Governor races

Former Rep. Tancredo has no intention of quitting Colo. governor’s race

The open feud between former Rep. Tom Tancredo and the Colorado Republican Party is intensifying in the wake of Tuesday’s Republican primary for governor.

On Tuesday, businessman Dan Maes defeated former Rep. Scott McInnis (R-Colo.) by a slim margin in a primary that was marked by a McInnis plagiarism scandal. 

In November, Maes will face Democrat John Hickenlooper and Tancredo, who is running under the banner of the American Constitution Party.    

On Wednesday, Colorado’s GOP Chair Dick Wadhams called the governor’s race “a very difficult one” for Republicans and took aim at Tancredo.
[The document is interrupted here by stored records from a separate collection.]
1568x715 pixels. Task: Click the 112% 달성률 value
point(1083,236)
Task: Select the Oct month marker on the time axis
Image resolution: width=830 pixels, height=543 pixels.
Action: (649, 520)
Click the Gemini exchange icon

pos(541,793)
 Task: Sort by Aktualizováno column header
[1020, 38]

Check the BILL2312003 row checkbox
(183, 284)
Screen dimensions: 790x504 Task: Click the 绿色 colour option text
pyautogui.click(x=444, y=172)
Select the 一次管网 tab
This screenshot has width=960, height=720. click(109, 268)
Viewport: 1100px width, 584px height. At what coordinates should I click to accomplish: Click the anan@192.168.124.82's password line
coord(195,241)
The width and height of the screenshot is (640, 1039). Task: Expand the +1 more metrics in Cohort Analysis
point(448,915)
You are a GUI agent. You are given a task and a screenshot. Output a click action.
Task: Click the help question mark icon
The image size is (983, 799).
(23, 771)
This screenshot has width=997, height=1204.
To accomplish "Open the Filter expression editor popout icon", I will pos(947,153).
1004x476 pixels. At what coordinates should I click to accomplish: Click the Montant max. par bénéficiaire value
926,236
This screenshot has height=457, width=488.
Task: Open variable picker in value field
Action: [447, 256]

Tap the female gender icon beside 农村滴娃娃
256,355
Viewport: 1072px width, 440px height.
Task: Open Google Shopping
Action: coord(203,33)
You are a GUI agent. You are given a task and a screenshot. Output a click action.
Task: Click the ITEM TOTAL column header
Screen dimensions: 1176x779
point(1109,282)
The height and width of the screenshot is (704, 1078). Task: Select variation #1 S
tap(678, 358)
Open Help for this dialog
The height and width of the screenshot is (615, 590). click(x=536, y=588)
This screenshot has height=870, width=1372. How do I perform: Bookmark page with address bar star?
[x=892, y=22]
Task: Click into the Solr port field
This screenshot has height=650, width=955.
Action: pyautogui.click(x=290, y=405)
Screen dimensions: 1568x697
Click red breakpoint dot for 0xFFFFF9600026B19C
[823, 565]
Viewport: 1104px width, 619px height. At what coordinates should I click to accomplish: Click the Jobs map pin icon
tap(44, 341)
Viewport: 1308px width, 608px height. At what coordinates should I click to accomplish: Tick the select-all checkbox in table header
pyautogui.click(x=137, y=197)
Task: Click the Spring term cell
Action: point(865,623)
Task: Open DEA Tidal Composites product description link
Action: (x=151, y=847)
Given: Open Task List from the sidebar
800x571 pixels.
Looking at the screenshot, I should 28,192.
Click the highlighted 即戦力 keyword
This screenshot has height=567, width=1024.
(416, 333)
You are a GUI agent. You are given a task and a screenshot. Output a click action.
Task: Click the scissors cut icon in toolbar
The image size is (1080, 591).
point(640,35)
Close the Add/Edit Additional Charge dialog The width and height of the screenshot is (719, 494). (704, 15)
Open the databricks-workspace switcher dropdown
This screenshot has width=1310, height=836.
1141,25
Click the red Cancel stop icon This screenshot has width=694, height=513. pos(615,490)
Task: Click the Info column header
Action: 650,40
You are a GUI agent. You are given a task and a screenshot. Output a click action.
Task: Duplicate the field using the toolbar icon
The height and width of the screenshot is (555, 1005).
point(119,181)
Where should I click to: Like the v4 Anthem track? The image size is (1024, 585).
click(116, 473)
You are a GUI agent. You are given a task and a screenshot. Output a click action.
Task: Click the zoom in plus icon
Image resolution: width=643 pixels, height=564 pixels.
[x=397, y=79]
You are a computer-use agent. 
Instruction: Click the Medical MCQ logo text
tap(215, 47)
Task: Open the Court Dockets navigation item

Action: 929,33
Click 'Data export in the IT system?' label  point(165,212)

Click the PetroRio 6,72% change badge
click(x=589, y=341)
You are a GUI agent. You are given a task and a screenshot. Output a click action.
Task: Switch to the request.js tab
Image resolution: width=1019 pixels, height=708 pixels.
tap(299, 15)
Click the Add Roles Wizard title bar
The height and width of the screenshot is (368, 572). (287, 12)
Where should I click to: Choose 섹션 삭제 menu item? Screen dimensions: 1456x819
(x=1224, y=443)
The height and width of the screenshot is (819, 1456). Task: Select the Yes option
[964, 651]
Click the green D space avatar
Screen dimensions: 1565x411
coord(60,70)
“Tom Tancredo makes it unwinnable if he remains a third-party candidate,” Wadhams said. “That’s the way the race stands right now.”

The bombastic former congressman fired back Wednesday accusing Wadhams of trying to blame him for the state party’s woes. 

“He just wants to shift the blame from him and the party onto me,” Tancredo said in an interview with The Hill. “I have a better chance of winning in a three-way race than Maes has in a two-way race.” 

Last month, Tancredo and Wadhams got into a screaming match on a Colorado radio show over the direction of the state party, with Wadhams accusing Tancredo of launching the bid simply to divide Republicans. “What are you going to talk about?” Wadhams asked. “Impeach Obama and bomb Mecca?” 

Tancredo jumped into the governor’s race a few weeks ago after declaring that neither Republican contender could win the general election. “They are the ones that made this race unwinnable,” Tancredo said.

Given his actions, it certainly appears that Tancredo couldn’t care less what happens to the Republican Party in his state. But a feud in a critical swing state like Colorado doesn’t bode well for the party.

New general election numbers out Wednesday from Public Policy Polling show Democrat John Hickenlooper with a wide lead over both Maes and Tancredo, with the two splitting the Republican vote.   

On a side note, Tancredo predicted that he’ll win “between 35 and 40 percent of the Hispanic vote in November.”